## Assignment
Find the count of lines in the material below that include the word "title". State nothing but that number.

⁂

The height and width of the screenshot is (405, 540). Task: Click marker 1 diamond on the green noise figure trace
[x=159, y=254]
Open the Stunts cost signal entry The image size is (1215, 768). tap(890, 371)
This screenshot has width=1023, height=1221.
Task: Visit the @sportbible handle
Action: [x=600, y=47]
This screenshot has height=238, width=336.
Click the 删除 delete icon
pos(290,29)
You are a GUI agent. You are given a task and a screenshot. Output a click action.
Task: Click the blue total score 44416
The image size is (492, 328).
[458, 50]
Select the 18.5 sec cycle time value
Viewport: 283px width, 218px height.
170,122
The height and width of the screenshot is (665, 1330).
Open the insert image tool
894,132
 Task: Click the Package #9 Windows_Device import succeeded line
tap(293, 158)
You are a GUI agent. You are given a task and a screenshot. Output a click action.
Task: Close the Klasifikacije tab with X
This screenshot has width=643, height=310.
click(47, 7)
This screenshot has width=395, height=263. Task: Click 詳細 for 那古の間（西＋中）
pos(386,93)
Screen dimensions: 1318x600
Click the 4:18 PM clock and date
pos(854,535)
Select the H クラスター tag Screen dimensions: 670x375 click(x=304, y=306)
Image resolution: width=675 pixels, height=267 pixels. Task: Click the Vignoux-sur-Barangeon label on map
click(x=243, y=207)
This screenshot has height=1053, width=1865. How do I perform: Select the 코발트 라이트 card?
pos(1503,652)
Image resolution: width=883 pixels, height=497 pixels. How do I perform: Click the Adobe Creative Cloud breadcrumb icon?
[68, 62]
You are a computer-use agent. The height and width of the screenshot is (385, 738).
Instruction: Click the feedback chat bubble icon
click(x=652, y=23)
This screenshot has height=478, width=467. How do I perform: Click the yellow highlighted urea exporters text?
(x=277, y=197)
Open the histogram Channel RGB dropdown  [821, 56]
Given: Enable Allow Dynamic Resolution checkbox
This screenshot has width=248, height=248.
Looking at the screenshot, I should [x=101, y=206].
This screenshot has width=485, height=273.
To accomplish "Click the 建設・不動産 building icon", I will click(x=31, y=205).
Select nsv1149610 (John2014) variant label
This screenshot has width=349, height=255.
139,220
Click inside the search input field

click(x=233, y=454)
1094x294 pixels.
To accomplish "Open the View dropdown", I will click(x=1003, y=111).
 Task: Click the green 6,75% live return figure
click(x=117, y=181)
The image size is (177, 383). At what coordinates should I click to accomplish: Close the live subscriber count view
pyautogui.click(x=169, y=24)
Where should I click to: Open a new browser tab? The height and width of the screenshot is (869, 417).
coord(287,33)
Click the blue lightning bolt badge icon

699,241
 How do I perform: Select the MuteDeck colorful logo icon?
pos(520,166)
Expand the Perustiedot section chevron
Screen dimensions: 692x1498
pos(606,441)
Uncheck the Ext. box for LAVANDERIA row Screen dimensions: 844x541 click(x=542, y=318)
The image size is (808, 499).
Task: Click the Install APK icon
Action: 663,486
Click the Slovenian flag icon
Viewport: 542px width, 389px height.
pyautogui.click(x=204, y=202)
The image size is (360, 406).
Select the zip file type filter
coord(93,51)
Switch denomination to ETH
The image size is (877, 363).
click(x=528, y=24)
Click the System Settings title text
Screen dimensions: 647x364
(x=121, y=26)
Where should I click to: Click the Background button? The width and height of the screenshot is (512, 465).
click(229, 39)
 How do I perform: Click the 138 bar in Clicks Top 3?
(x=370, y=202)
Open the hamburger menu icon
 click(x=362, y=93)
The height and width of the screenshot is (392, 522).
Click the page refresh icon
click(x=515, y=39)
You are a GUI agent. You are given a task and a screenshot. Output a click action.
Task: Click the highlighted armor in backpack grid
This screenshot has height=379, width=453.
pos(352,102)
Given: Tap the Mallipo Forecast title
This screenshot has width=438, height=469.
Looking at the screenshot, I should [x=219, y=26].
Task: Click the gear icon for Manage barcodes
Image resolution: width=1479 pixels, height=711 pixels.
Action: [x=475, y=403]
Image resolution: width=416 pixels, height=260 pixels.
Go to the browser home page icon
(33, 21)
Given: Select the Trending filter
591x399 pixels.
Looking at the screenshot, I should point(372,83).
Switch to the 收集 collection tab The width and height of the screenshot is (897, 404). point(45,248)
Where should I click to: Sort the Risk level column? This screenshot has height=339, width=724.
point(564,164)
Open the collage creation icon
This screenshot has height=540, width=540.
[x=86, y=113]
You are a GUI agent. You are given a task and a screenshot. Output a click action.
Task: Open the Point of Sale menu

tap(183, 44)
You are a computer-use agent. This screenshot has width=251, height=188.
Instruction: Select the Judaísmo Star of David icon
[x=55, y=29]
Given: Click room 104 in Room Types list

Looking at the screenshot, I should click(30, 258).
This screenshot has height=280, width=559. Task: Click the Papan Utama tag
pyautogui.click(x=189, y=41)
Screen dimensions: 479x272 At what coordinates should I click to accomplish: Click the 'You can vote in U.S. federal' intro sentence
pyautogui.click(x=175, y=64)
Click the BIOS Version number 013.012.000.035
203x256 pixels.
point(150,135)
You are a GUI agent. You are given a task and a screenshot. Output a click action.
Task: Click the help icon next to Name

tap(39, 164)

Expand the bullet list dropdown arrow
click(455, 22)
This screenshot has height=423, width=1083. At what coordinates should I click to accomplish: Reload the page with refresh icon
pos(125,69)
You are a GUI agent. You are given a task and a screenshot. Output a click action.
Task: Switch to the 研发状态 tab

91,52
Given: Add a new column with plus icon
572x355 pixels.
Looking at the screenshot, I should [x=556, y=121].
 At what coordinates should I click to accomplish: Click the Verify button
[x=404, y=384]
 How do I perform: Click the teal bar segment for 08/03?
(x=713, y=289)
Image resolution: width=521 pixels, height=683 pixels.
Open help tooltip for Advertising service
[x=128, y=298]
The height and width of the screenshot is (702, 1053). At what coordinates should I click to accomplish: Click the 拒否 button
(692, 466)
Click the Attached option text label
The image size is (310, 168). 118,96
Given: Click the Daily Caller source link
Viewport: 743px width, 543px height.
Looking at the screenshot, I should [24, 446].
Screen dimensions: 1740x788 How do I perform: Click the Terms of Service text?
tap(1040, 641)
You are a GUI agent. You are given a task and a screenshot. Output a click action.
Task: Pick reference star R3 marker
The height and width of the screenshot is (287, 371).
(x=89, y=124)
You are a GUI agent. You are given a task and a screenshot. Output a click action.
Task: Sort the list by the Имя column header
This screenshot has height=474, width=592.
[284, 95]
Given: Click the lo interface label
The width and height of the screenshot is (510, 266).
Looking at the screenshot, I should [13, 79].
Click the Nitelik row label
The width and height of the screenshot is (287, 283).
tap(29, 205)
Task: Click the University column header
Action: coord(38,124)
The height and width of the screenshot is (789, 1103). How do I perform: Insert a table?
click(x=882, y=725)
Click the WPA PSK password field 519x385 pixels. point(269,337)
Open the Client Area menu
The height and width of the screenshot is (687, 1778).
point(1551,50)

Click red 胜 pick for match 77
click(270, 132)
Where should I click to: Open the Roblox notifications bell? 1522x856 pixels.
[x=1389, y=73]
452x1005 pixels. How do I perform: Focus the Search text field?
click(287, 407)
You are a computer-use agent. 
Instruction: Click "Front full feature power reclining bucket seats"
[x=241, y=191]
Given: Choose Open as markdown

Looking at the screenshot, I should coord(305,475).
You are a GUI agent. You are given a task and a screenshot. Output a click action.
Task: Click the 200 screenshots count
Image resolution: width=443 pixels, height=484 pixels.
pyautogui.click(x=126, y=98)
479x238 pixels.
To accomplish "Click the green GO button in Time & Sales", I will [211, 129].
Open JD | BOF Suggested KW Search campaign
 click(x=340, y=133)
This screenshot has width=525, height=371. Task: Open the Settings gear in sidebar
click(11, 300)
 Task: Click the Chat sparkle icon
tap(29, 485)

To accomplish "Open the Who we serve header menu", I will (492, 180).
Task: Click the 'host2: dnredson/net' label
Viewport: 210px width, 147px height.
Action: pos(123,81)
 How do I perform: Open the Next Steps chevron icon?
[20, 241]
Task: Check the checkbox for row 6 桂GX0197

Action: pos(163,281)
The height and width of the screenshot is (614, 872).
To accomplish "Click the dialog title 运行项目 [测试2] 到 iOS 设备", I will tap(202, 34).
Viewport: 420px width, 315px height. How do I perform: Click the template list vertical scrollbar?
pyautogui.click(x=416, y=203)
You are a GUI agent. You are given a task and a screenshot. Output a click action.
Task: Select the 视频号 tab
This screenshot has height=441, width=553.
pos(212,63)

⁂

## Answer to this task
3